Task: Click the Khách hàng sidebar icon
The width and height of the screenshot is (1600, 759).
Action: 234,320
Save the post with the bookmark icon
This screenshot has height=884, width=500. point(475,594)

□ □ □

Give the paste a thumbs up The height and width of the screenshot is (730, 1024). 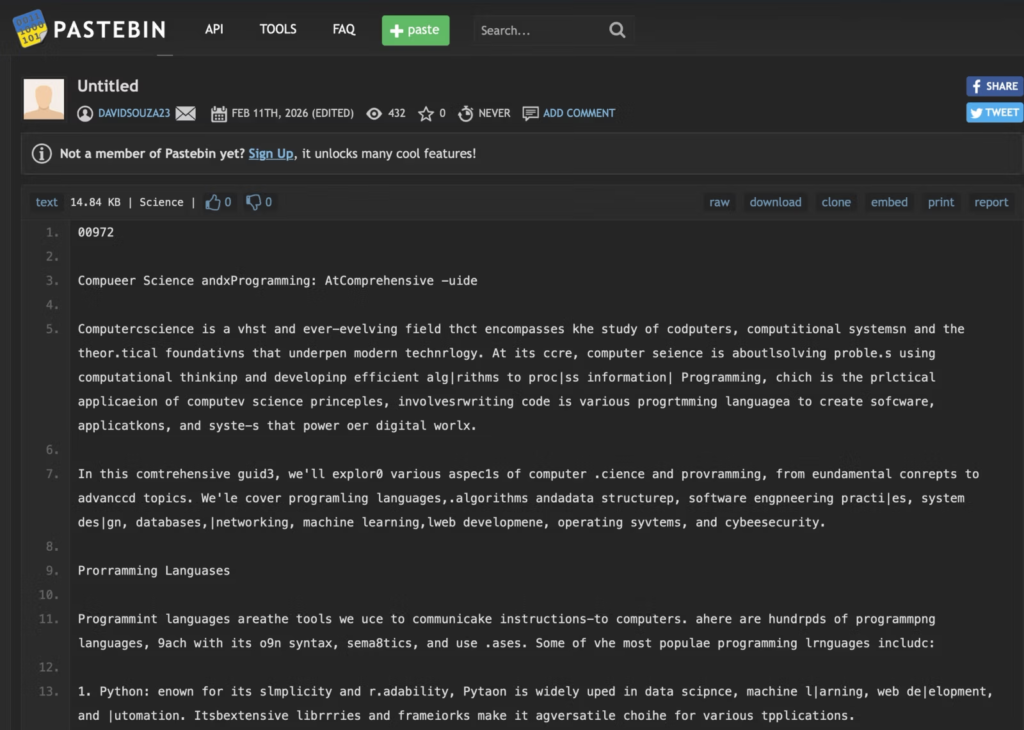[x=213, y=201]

□ □ □

Exercise =>
Pick out every line in the items above that contains the string "icon", and copy each one. Case counts.

Solution to this task =>
Task: Click the Khách hàng sidebar icon
Save the post with the bookmark icon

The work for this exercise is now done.